→ **SOURCE INFORMATION**
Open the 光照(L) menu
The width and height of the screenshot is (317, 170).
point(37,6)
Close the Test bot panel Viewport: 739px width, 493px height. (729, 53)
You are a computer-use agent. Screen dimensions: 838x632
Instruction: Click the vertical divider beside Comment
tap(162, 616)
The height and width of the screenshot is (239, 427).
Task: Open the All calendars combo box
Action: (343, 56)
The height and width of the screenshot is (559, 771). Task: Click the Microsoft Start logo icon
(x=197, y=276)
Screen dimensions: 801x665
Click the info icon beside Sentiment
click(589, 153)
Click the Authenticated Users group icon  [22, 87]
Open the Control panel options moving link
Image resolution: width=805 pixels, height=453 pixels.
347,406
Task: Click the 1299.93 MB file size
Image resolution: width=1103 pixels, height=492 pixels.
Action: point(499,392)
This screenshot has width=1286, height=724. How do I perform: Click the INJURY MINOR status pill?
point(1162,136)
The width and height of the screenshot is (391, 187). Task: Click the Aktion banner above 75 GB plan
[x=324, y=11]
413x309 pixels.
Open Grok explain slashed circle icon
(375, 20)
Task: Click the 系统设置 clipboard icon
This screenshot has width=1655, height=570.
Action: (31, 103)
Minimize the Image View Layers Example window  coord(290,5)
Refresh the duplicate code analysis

→ **REQUIRED WORK**
Go through the entries above and copy out every line that includes the word "panel".

→ **YOUR RESPONSE**
Close the Test bot panel Viewport: 739px width, 493px height. (729, 53)
Open the Control panel options moving link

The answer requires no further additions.